According to the organisers, the festival will be divided into several locations and include the settlements that are part of the Bolgrad UTC: Tabaki, Zaliznichnoe, and Bolgrad.

Its programme will be full of excursions, ceremonies, a concert, sports competitions and much more.

The holiday dedicated to Tryphon Zarezan has its roots in ancient times when the tribes of the Thracians inhabited the Bessarabian lands. More than all the gods, they revered Dionysus, the god of wine and vines. The ancestors of modern Bessarabians and Bulgarians, who came to the northeastern part of the Balkan Peninsula in the 7th century adopted the Thracian traditions of winemaking and viticulture. Subsequently, the winegrowers’ holiday was superimposed on pagan traditions in the popular mind.

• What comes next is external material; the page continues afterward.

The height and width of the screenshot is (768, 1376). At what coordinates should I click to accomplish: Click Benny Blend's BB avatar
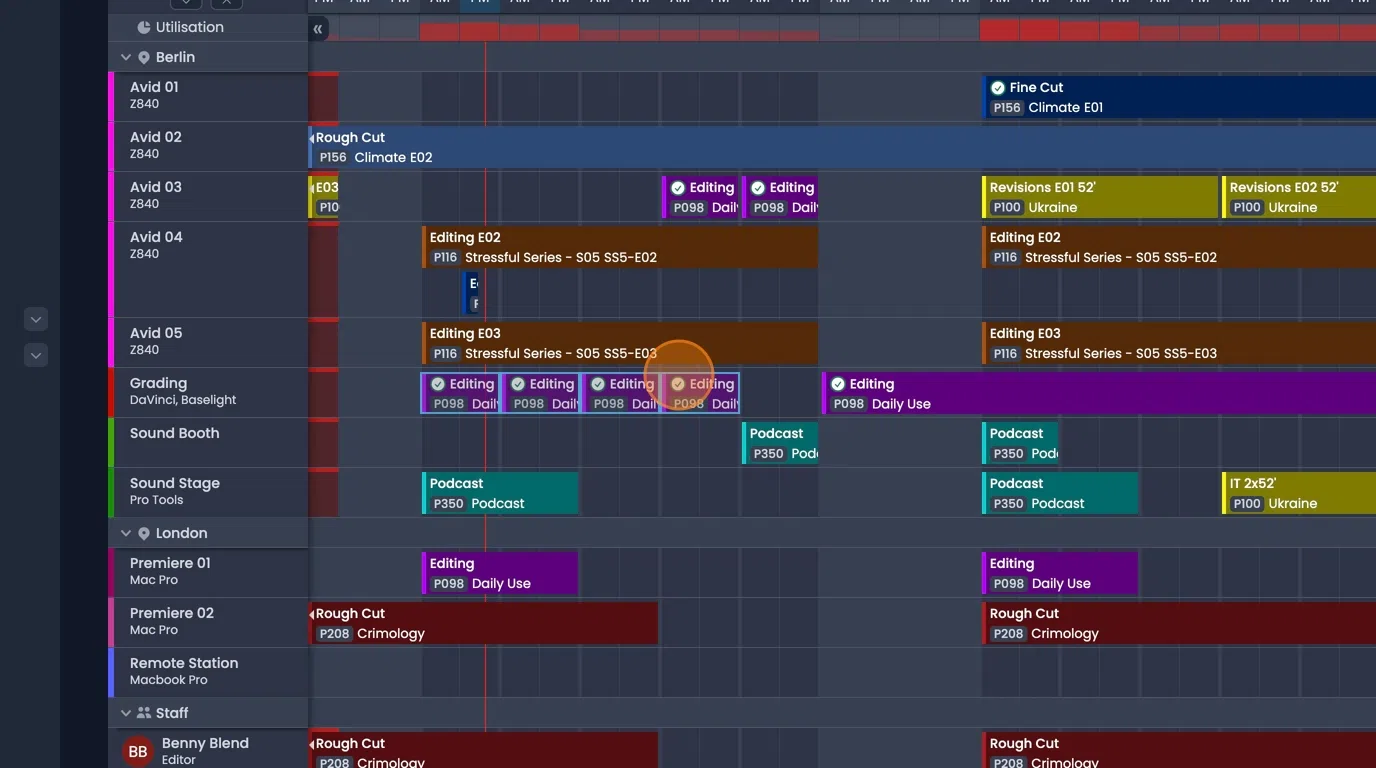point(137,750)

This is a holiday in honour of the Christian priest Tryphon, who was executed in Nicaea in 250. According to legend, on the day of the execution, insects attacked all the country’s vineyards, and the growers called on Saint Tryphon to protect them.

According to tradition, vines were pruned on this day to get a big harvest in the fall, which is why St. Tryphon is called Zarezan (Pruned) in Bulgaria. Now, St. Tryphon’s Day is celebrated not only by winegrowers but also by gardeners, gardeners, and owners of wine taverns.

After Tryphon, spring comes, and the winegrowers will no longer have the opportunity to relax and gather in cheerful company. Therefore, there is a noisy festivity for three days in the Bessarabian villages. In the vineyard, the men cross themselves; each of them takes a garden knife and cuts three branches from three large vines. Then, crossing themselves again, they pour the wine they brought with them onto the vines.